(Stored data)

---

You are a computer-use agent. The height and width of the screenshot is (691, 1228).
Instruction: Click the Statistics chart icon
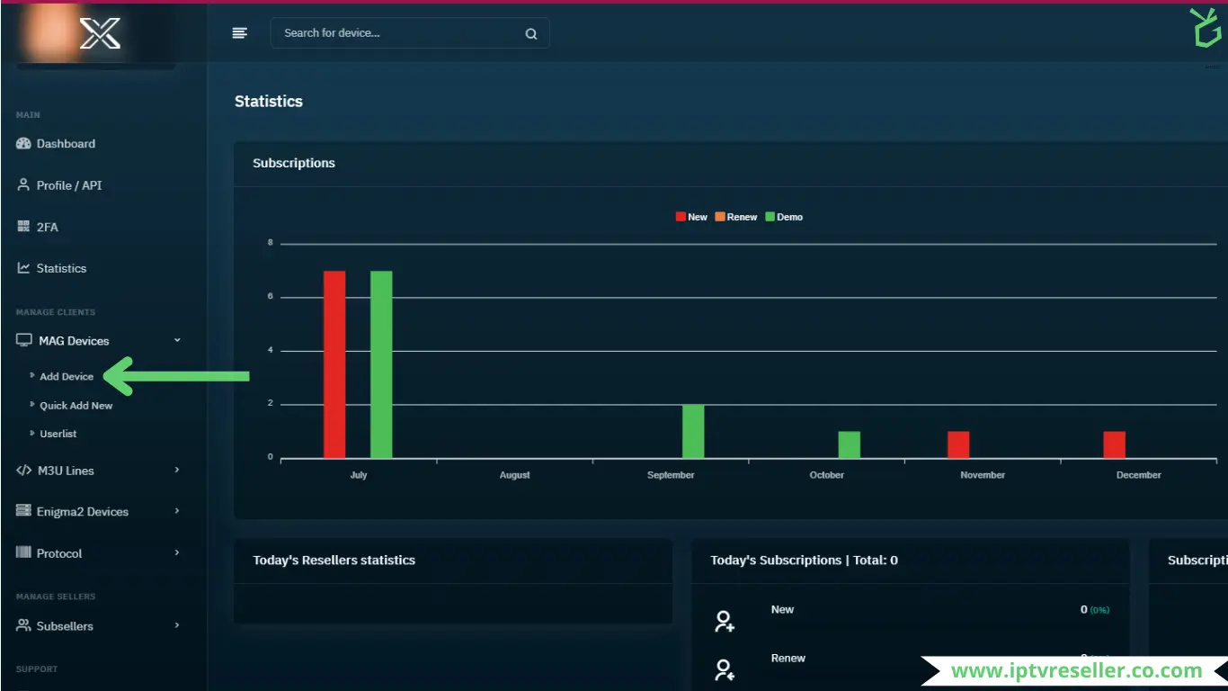[x=23, y=268]
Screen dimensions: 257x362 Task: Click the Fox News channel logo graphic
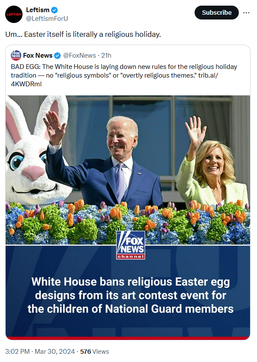[131, 245]
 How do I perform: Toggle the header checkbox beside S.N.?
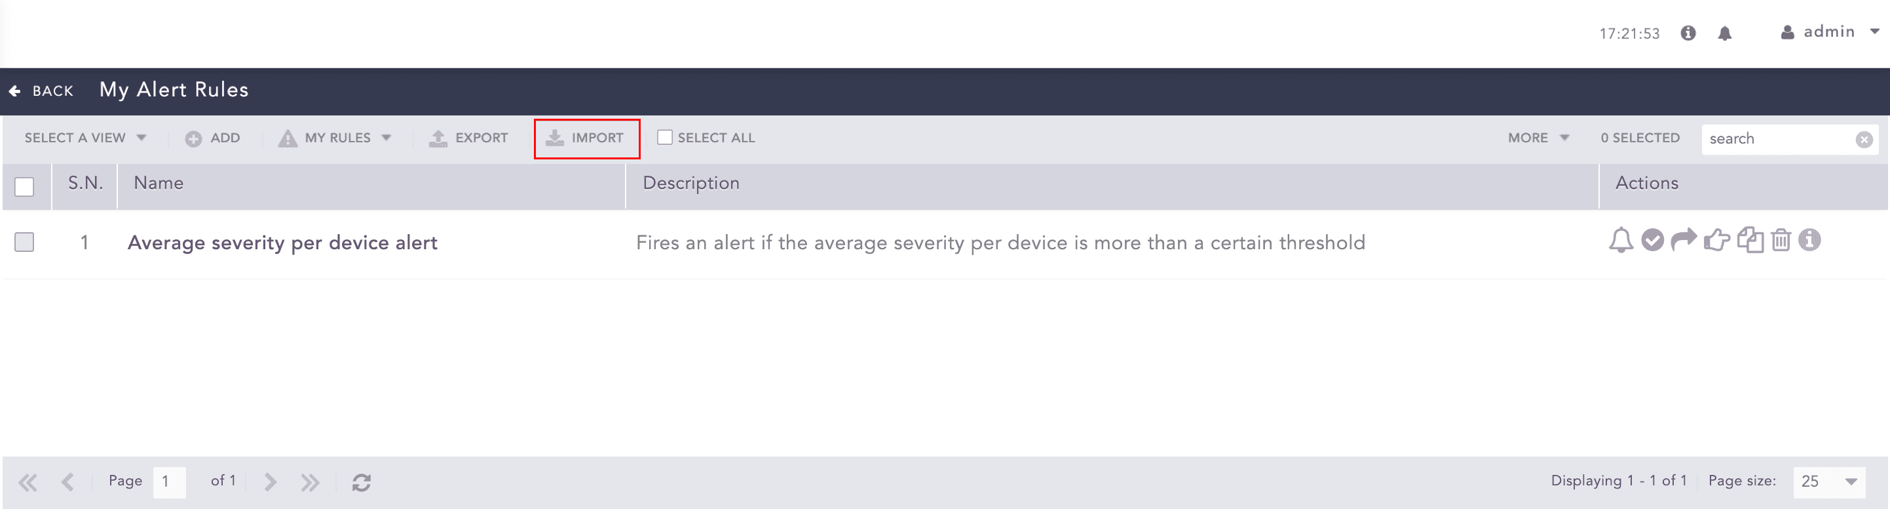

---

_Problem details_
Please repeat all of the data exactly, excluding images.

_Reply_
You are a computer-use agent. The height and width of the screenshot is (691, 1228).
Instruction: Click the Statistics chart icon
[x=23, y=268]
Screen dimensions: 257x362 Task: Click the Fox News channel logo graphic
[131, 245]
 How do I perform: Toggle the header checkbox beside S.N.?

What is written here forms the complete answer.